Sofia Delays Reforms, Sparks Street Protest
SOFIA, Bulgaria — Parliament today postponed action on a motion to abolish the Communist Party’s 43-year-old monopoly on power, provoking an outraged response from more than 20,000 pro-democracy demonstrators outside.
Bulgarians had widely expected the legislature to approve a request by the Central Committee of the Communist Party to strike a clause from the constitution guaranteeing the party’s leading role.
After state radio announced the decision to defer discussion on the motion for a month, the thousands of protesters outside Parliament became angry.
“We are here!” the demonstrators shouted in unison to the Communist deputies inside. “Come on out!”
Officials justified the decision by citing a little-known law stating that any motion to change the constitution must be acted on not less than a month after it is made but no later than three months afterward.
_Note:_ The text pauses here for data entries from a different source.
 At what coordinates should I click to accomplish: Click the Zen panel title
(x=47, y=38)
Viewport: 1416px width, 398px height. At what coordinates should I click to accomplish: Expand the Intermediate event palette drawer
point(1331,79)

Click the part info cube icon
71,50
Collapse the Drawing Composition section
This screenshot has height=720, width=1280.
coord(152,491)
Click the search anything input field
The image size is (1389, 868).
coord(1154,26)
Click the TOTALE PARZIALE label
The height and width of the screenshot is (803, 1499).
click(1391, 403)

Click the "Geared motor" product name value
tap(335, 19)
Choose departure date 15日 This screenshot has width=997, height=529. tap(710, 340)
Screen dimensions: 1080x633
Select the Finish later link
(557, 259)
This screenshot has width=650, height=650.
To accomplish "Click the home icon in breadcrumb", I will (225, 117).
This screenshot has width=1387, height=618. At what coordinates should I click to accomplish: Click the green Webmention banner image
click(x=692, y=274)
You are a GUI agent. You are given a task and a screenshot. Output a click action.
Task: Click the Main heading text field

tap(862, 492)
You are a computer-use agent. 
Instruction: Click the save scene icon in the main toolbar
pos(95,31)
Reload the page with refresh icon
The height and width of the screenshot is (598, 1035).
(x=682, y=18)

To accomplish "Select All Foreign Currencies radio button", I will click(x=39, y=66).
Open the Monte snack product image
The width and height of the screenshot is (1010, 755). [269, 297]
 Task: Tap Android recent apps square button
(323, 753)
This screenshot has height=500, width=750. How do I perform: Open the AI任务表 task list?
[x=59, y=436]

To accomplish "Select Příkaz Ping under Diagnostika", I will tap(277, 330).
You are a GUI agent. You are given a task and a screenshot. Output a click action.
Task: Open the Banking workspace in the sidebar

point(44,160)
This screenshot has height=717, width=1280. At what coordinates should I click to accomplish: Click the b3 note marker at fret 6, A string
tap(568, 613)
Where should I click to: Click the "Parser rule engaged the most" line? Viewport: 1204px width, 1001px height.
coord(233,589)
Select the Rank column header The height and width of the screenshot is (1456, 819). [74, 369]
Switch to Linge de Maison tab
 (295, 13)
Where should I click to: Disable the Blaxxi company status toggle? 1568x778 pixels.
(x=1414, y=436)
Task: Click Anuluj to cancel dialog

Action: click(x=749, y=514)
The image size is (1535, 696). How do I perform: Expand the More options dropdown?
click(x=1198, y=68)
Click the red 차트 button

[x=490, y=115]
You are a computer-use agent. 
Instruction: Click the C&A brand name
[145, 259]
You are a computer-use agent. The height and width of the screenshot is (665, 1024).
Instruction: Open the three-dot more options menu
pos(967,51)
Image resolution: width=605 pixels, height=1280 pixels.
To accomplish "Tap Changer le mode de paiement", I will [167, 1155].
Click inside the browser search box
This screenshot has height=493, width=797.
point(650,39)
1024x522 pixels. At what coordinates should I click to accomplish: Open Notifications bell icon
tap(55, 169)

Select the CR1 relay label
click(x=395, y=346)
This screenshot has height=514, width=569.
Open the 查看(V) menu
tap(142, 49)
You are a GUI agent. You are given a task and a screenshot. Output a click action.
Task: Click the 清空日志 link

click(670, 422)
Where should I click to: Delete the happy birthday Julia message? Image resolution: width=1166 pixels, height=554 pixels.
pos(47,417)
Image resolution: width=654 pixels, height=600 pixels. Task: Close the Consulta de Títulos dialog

On Wednesday, the party’s governing Central Committee closed a three-day meeting by voting to propose that Parliament strike two clauses from the constitution that enshrine the party’s “leading role.”
If the proposal had been adopted by Parliament today, Romania and the Soviet Union would have become the only Warsaw Pact countries where the Communists’ political supremacy is legally guaranteed.
At a Communist-sponsored rally Wednesday evening, about 60,000 people cheered Petar Mladenov, who heads the party, when he told them that the party had decided to scrap its guaranteed leading role.
This has been a key demand of the opposition, for which thousands of people expressed support in recent days by joining in mass rallies.
“Our glorious party doesn’t need this (guarantee) anymore,” Mladenov told the rally outside party headquarters. “Without it we can win.”